Monica DeGraffenreid of Wichita said parents should be allowed to decide whether their children should be vaccinated.
“We are well-educated and well-informed adults,” DeGraffenreid said to the House Health and Human Services Committee during a standing-room-only hearing. “We’re not asking for the world. We are simply asking for our parental rights to be respected,” she said.
State law requires children to be immunized against a number of diseases, such as chicken pox, measles, mumps and rubella, to be enrolled in school. The law allows exemptions for religious or medical reasons.
Under House Bill 2094, a parent or guardian would be allowed to exempt their child for reasons of conscience or personal belief.
Supporters of the bill said that the religious exemption was too narrow and unfair.

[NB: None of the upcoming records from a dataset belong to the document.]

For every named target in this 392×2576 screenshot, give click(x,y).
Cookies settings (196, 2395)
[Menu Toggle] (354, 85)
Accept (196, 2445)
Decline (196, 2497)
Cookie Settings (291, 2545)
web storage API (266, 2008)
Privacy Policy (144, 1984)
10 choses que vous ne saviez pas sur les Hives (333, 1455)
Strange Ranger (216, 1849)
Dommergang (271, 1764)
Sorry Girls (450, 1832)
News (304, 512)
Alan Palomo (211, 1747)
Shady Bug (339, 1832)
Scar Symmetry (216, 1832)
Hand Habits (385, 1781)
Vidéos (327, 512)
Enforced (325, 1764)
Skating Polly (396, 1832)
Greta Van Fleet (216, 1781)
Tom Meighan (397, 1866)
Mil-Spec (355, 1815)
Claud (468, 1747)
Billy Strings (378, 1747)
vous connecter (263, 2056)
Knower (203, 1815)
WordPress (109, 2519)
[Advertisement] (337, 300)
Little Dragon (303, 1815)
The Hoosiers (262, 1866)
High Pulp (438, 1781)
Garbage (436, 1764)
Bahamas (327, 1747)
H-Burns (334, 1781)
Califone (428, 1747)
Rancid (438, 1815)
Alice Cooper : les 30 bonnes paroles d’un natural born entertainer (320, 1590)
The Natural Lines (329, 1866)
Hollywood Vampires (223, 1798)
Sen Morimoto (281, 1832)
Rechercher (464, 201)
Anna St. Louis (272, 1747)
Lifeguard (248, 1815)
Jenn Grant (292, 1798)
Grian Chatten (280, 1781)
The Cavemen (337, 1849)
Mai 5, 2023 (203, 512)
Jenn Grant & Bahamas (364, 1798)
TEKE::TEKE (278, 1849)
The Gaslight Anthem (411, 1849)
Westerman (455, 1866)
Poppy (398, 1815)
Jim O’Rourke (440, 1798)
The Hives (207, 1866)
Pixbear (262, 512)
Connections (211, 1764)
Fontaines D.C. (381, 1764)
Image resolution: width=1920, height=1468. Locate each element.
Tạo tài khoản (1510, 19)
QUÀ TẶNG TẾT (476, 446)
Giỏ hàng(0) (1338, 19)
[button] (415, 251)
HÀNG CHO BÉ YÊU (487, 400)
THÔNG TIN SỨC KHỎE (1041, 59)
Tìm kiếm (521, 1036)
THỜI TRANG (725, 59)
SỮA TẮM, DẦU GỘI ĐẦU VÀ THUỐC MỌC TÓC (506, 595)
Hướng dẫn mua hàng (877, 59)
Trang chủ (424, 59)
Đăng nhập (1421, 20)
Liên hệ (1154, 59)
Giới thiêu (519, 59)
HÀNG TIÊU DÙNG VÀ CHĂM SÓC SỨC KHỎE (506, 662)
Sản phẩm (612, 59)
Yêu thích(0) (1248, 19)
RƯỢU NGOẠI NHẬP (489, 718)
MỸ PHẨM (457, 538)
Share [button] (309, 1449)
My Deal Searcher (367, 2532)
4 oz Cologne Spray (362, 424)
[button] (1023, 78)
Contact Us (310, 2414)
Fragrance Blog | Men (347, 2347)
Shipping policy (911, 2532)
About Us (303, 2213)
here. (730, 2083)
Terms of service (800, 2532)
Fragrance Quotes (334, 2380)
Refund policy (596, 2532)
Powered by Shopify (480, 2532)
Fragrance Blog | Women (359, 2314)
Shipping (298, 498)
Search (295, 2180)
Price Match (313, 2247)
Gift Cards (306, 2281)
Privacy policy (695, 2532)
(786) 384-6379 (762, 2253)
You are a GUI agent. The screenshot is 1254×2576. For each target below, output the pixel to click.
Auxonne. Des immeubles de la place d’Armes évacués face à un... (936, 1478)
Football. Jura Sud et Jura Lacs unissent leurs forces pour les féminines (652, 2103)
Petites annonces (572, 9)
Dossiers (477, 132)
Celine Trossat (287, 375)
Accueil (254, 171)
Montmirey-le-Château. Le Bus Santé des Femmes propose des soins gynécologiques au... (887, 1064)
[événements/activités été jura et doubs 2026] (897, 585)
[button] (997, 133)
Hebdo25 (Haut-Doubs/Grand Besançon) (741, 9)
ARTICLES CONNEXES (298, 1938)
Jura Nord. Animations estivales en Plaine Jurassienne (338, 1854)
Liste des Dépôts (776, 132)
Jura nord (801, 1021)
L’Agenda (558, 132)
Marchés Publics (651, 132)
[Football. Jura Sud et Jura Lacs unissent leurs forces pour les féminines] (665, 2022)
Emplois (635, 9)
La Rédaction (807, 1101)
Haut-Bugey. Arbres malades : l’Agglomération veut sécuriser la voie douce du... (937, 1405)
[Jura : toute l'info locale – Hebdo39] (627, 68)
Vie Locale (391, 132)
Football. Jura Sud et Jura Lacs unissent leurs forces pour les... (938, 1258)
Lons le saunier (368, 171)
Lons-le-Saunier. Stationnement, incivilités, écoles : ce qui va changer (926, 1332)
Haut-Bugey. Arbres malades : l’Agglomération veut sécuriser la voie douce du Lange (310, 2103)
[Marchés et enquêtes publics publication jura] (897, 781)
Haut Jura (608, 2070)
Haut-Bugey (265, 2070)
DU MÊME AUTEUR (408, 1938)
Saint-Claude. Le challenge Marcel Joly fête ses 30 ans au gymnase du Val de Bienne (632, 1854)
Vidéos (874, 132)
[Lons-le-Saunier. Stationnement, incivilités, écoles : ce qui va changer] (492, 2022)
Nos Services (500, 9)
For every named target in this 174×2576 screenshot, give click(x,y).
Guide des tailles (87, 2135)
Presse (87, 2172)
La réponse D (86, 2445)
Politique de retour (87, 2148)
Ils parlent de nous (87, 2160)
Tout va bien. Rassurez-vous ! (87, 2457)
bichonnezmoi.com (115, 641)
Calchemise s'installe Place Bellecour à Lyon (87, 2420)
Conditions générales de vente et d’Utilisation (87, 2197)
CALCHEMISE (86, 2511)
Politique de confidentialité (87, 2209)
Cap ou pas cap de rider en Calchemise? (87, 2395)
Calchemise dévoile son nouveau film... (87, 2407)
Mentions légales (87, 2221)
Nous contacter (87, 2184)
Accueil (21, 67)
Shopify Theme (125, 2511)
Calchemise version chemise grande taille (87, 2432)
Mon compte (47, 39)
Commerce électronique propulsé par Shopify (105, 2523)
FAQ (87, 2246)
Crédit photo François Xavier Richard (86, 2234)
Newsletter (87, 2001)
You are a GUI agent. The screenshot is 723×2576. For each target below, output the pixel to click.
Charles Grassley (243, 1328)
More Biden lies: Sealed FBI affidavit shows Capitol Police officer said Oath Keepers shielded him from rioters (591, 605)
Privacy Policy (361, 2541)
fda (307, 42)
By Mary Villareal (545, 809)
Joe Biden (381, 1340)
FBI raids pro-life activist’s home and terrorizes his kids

“In essence, if I do not belong to a religious denomination, I am apparently unworthy of an exemption,” said Erik Leon, a pharmacist from Topeka.
Several parents said they weren’t against all vaccinations but after doing research they determined the risk of some vaccines outweighed the benefits. They want the power to chose which ones their child receives.
Others testified that vaccines contained dangerous levels of metals and were actually doing more harm than good.
But several health care professionals said allowing more exemptions would result in more illnesses, some of which could be fatal and put at risk children who haven’t received a vaccination yet because they are too young.
Dr. William Keough, a pediatrician at Kansas University Hospital, said, “Vaccines are safe. The diseases that vaccines prevent cause death.”
State Epidemiologist Charles Hunt said immunizations are one of the most successful strategies in public health. He said studies show that states that have widened exemptions have seen an increase in the instances of preventable diseases. Representatives of the Kansas Association of Local Health Departments also testified against the bill.
Committee Chairwoman Brenda Landwehr, R-Wichita, said she did not support the bill.
“I remember the days of polio,” she said.
The committee took no action on the measure.